Pick of the Week Book-it Repertory Theatre should take more chances, like it did adapting Olympia novelist Jim Lynch’s Border Songs. While there’s an inherently juicy narrative about guards patrolling the Washington–British Columbia border for drug smugglers, illegal immigrants, and terrorists, that’s not what this story is about, and certainly not why we care. We’re in it for Brandon Vanderkool. Played by Patrick Allcorn, Brandon is a 6’8, dyslexic, bird-loving Border Patrol agent who’s as quirky as a Miranda July film. You’re expected to write off Brandon as a nitwit—but there’s something special about this gentle giant. Are all border guards this misunderstood? Closes Oct 9.

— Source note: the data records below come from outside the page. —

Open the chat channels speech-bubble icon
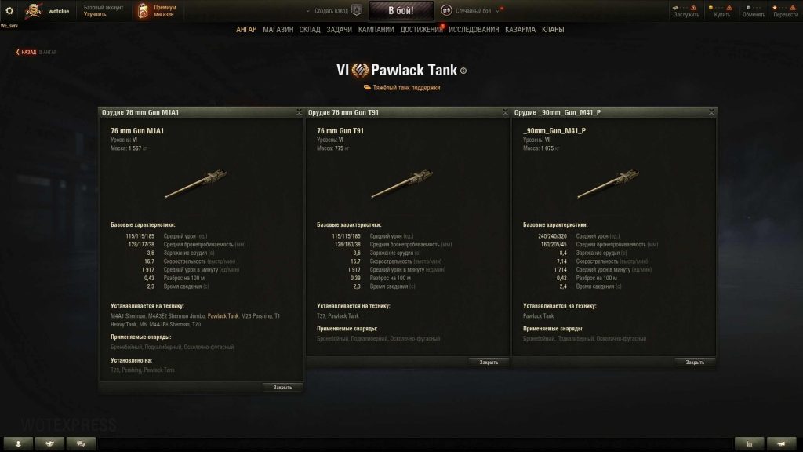 (81, 444)
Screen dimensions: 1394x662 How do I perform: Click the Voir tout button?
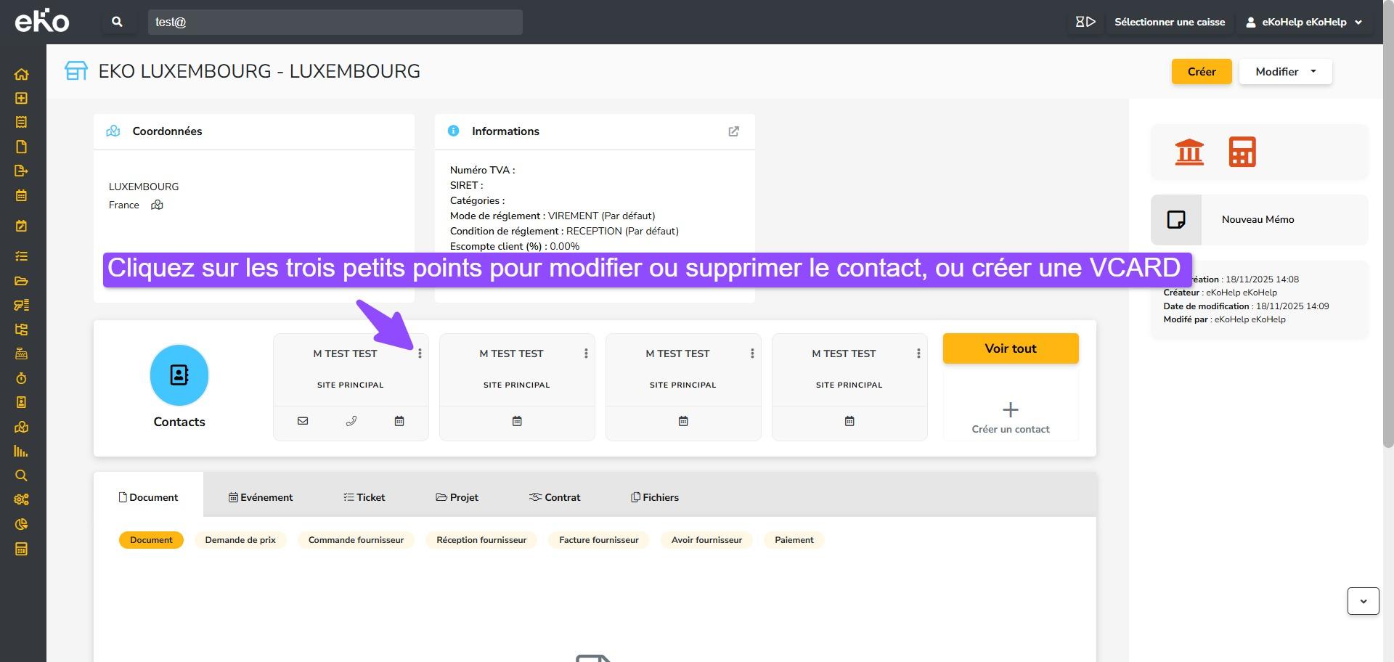1010,348
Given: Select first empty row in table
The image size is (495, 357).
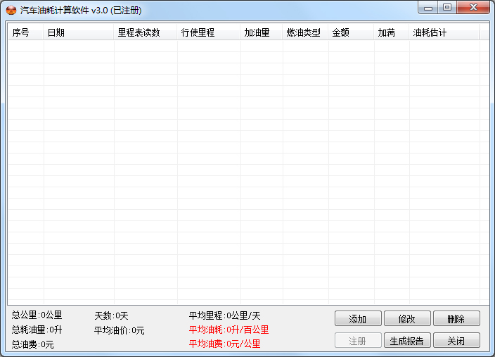Looking at the screenshot, I should (x=244, y=46).
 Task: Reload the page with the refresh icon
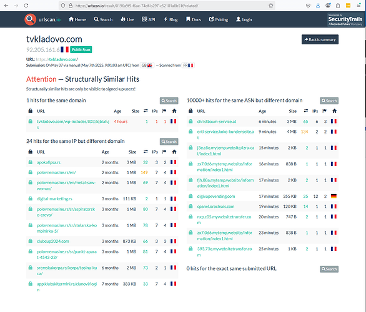pyautogui.click(x=26, y=6)
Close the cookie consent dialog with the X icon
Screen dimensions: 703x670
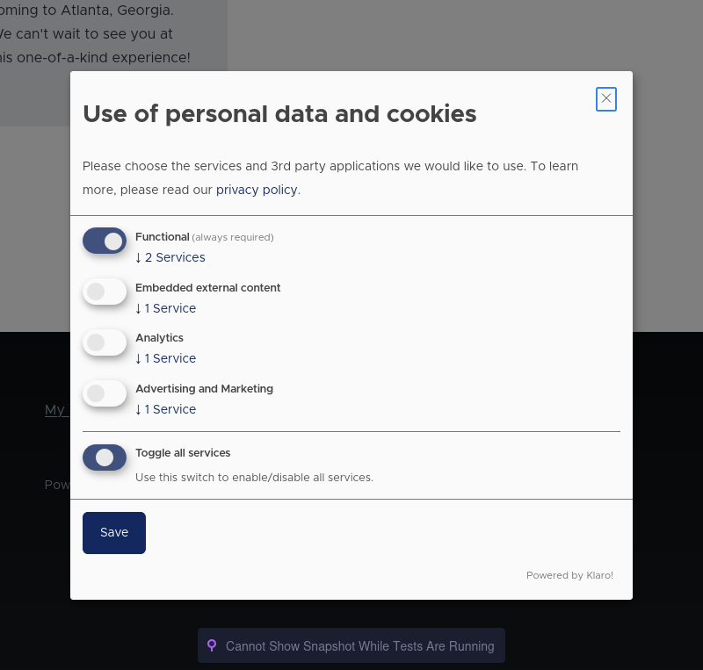tap(605, 99)
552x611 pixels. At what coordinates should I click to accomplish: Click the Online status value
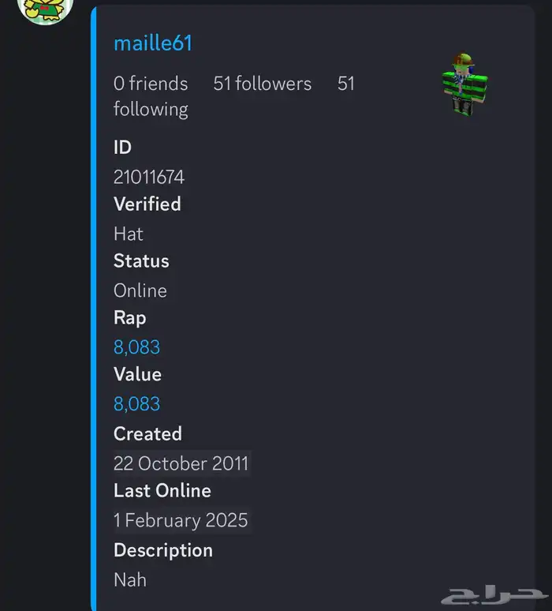(x=140, y=291)
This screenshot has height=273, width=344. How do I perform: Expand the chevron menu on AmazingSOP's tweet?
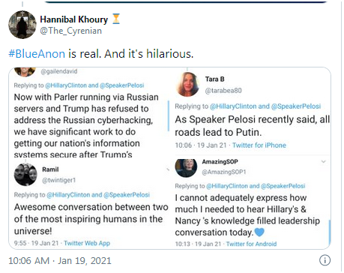[323, 162]
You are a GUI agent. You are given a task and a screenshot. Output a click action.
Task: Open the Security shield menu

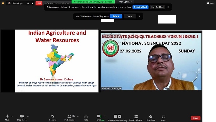tap(52, 118)
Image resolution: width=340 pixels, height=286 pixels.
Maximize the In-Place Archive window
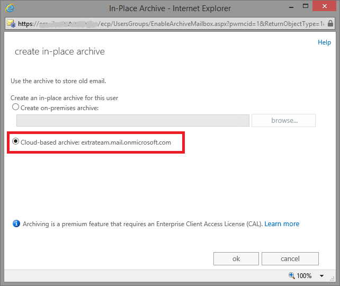point(299,7)
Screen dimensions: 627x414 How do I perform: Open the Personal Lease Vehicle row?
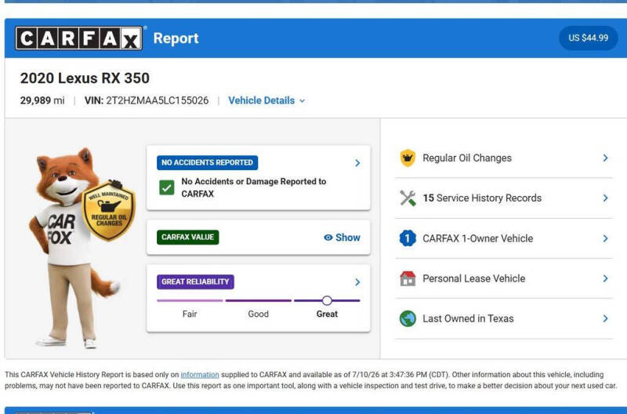point(504,278)
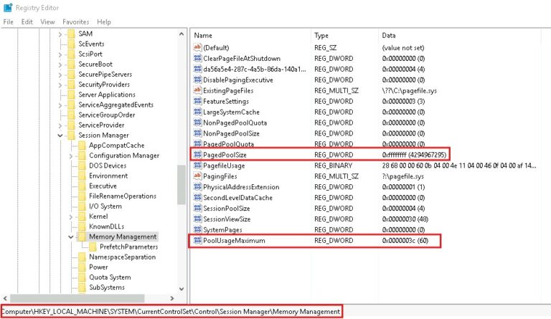This screenshot has height=319, width=551.
Task: Click the registry path address bar
Action: click(171, 312)
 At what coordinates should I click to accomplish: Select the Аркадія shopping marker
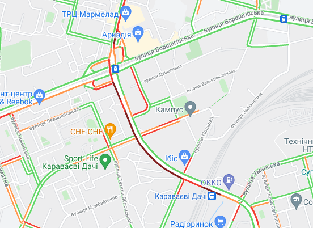pos(138,33)
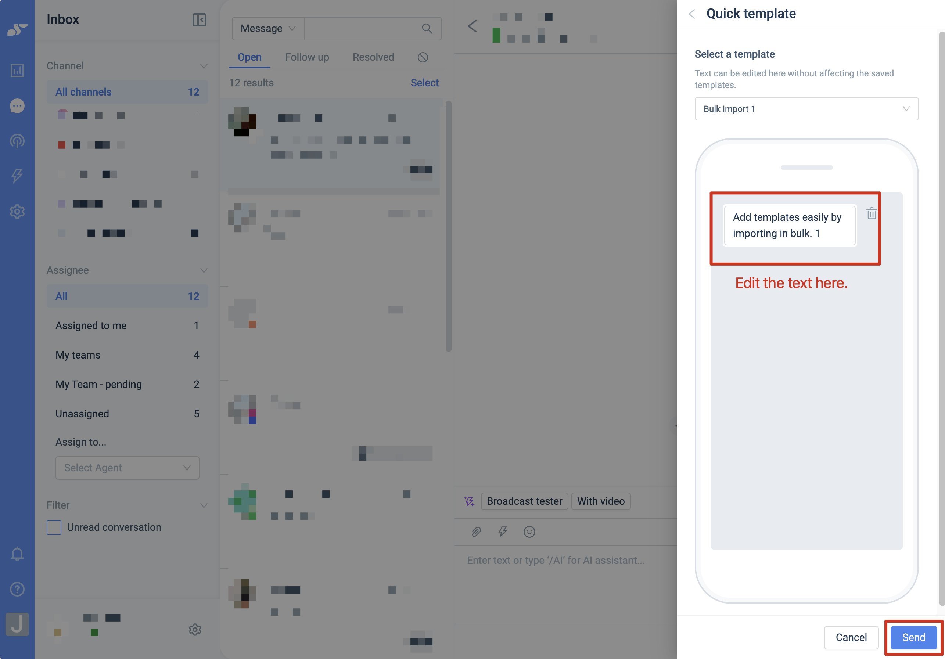
Task: Open the Message search type dropdown
Action: tap(268, 28)
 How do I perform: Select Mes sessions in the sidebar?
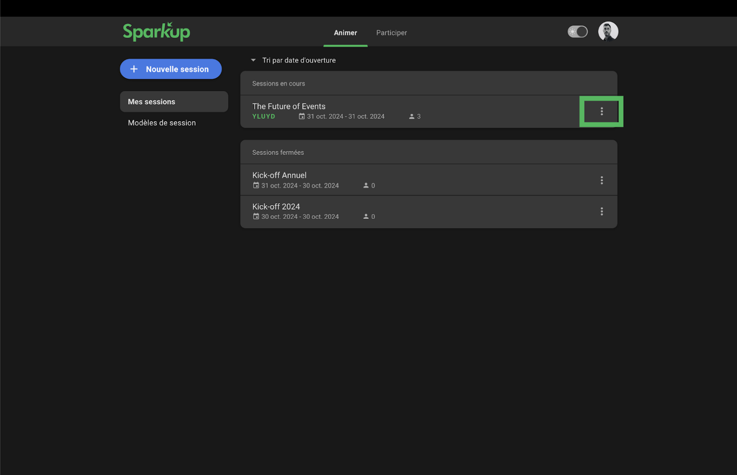174,101
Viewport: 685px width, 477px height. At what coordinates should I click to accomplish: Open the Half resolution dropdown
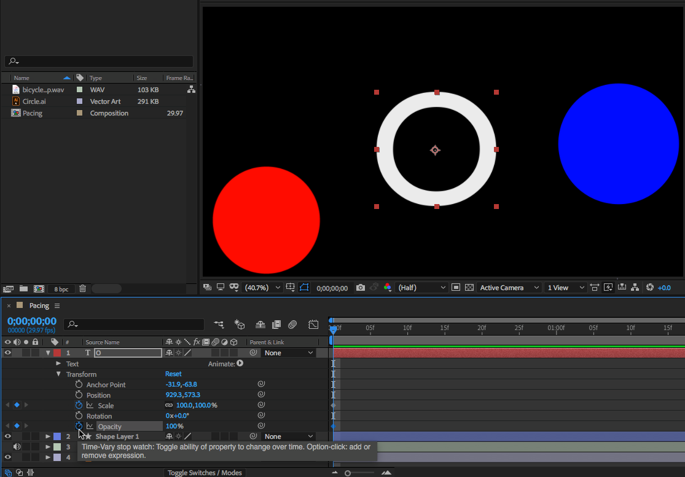pyautogui.click(x=422, y=288)
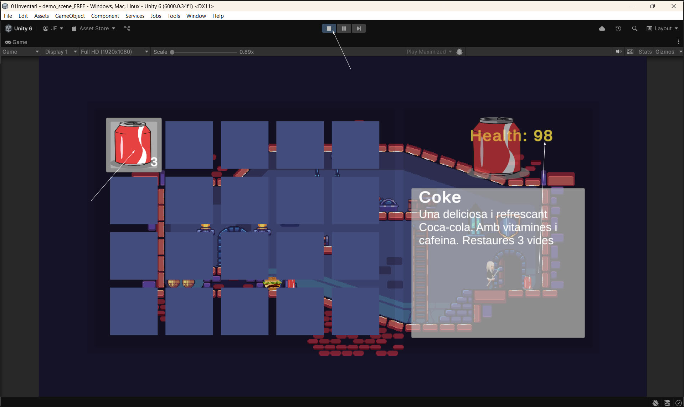Stop play mode with the stop button
The width and height of the screenshot is (684, 407).
point(329,29)
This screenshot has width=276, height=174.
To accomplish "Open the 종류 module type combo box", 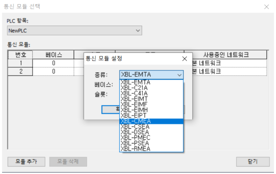I will [180, 74].
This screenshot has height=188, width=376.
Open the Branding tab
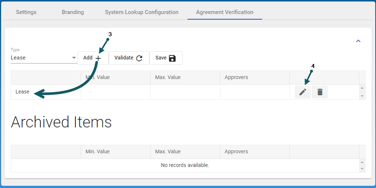pos(73,12)
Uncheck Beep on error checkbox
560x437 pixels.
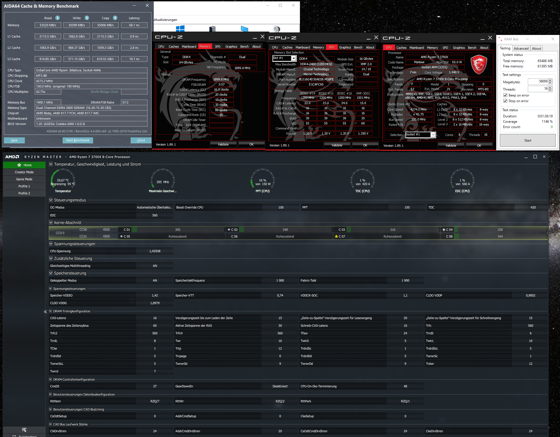[x=505, y=95]
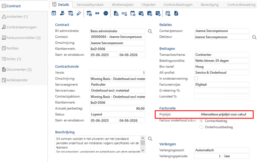The width and height of the screenshot is (259, 162).
Task: Click the add document icon with plus
Action: click(116, 13)
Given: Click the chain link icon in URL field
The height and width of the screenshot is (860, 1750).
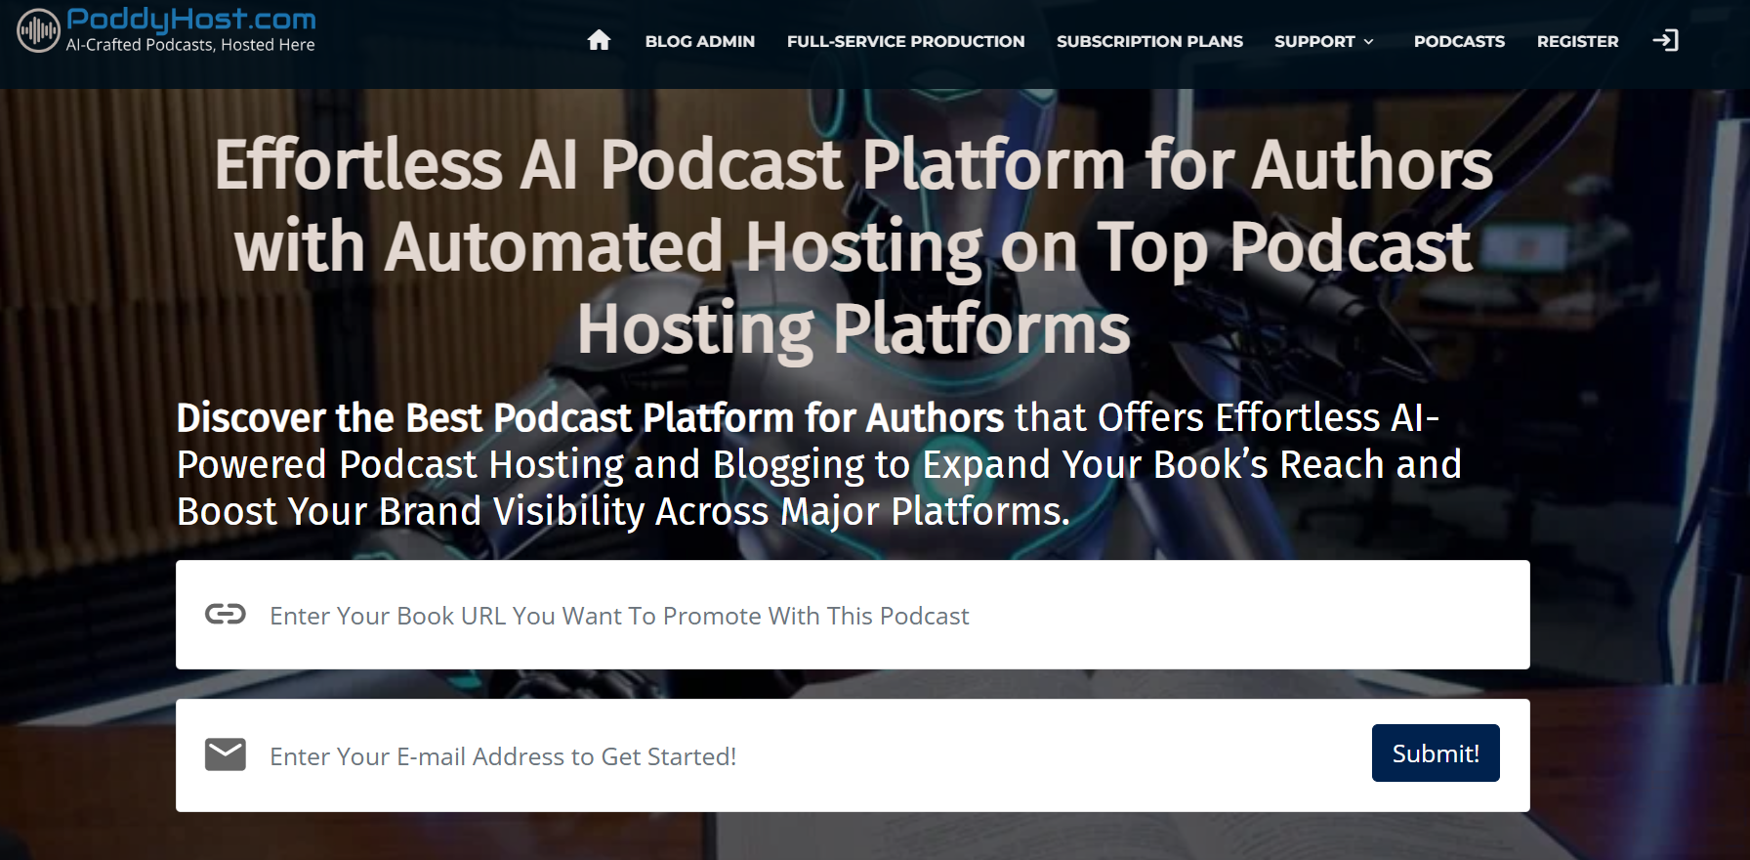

Rolling in the hay’ With a few more dance routines, Washington Ensemble Theatre’s MilkMilk Lemonade could be It Gets Better: The Musical. Inside the barn on a lonely chicken farm, two fifth grade boys play house. Like adults. They don’t really know what sex or sexuality is yet—life’s truths are simpler at this age. Like: Effeminate little Emory will get beat up if he sings show tunes at school. Pyromaniac bully Elliot can’t tell anyone he likes Emory. And someday Emory’s best friend Linda—a talking chicken—might end up on his dinner plate. Despite learning early on that life is f’n hard, this lovable cast of misfits, led by adorable grown-up Tim Smith-Stewart as Emory, empowers us to hold our heads high during a choreographed ribbon dance. Closes Oct 10.

Ballet’s “It Boy” Now I know why Christopher Wheeldon is one of the most in-demand choreographers in modern ballet. On opening night of Pacific Northwest Ballet’s All Wheeldon program, I left enamored by two completely different performances: the spare and tender “After the Rain pas de deux” by Maria Chapman and Karel Cruz, and a gleeful one-act comedy ballet that goes behind the scenes of a dance rehearsal. Wheeldon understands both nuance and parody, creating kooky prima ballerinas (Laura Gilbreath) and lasting images. I likely won’t forget Chapman, bent over backwards and frozen in place, carried across the stage like a prop by a bare-chested Cruz. Closes Oct 2.